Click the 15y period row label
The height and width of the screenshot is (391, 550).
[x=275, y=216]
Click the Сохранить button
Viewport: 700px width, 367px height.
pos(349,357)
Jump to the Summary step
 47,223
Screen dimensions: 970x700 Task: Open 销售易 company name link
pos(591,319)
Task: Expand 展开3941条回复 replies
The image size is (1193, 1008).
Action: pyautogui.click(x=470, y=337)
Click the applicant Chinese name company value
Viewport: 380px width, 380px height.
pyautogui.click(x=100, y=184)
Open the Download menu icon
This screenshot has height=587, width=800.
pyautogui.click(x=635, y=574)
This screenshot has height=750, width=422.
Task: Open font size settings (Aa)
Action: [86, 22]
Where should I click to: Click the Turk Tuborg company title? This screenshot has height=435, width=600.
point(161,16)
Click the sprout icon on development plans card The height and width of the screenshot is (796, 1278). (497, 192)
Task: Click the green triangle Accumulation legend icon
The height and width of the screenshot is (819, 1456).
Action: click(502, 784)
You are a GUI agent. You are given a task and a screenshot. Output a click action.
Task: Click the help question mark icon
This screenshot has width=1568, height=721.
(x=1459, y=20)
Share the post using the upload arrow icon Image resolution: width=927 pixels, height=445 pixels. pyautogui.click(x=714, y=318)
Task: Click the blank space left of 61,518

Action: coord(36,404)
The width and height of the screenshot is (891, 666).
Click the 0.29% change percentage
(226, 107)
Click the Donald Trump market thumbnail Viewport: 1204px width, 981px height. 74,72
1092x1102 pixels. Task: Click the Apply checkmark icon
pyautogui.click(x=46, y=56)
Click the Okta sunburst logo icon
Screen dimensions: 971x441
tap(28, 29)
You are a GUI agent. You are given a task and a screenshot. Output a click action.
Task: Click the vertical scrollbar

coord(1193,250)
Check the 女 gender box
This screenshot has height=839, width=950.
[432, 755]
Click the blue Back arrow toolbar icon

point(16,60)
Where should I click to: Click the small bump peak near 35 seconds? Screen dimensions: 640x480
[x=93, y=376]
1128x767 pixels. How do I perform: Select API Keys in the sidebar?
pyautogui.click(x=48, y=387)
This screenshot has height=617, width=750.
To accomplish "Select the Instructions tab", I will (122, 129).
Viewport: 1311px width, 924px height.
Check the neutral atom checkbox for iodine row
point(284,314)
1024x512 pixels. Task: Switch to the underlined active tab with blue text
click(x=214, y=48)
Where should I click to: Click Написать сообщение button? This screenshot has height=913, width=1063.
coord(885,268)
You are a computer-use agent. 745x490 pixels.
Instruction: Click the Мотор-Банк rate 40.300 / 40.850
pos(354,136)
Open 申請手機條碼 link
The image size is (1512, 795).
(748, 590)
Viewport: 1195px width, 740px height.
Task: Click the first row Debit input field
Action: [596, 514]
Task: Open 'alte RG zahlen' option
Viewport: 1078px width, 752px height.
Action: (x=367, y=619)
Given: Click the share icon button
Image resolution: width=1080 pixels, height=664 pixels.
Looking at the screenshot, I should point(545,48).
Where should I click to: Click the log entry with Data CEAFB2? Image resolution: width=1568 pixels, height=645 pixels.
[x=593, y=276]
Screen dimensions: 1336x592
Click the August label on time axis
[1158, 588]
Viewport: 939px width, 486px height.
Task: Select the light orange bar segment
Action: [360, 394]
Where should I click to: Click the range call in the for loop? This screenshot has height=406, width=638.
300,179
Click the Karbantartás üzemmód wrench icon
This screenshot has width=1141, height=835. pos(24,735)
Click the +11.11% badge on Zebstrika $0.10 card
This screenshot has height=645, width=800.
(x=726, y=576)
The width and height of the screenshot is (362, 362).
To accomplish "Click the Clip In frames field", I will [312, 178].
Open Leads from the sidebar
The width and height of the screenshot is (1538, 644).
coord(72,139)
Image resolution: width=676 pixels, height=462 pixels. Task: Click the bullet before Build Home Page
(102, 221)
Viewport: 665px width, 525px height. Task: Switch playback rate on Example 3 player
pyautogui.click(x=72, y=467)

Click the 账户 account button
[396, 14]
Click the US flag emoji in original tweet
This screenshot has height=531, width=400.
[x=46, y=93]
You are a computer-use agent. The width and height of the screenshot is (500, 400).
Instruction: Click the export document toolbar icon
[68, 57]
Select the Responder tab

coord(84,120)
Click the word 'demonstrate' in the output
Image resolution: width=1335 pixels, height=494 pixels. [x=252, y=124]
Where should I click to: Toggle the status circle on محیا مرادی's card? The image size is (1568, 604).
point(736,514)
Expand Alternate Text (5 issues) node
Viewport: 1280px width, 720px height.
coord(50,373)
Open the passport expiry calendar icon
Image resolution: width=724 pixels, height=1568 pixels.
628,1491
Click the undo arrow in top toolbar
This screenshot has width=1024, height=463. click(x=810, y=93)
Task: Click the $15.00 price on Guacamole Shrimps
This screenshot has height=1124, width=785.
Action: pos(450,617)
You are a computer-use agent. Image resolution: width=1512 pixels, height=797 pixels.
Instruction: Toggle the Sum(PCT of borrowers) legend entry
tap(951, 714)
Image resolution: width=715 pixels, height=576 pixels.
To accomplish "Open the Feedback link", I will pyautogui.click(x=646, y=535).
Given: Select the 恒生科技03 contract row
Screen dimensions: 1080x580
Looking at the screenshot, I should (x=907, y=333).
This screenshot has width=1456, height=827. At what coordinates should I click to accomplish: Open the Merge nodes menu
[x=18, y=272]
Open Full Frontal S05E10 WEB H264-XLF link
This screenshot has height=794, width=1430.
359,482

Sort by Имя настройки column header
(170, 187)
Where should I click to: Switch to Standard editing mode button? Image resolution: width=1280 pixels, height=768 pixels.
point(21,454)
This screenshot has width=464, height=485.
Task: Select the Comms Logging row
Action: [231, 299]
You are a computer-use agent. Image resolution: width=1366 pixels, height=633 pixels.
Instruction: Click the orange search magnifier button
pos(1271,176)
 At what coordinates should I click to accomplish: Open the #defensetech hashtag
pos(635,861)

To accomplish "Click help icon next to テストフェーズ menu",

===

*YOUR ASSIGNMENT*:
Above are the records. Identify each line that contains the word "will".

*FINAL ANSWER*:
To accomplish "Select the Instructions tab", I will (122, 129).
To accomplish "Click the Clip In frames field", I will [312, 178].
To accomplish "Open the Feedback link", I will pyautogui.click(x=646, y=535).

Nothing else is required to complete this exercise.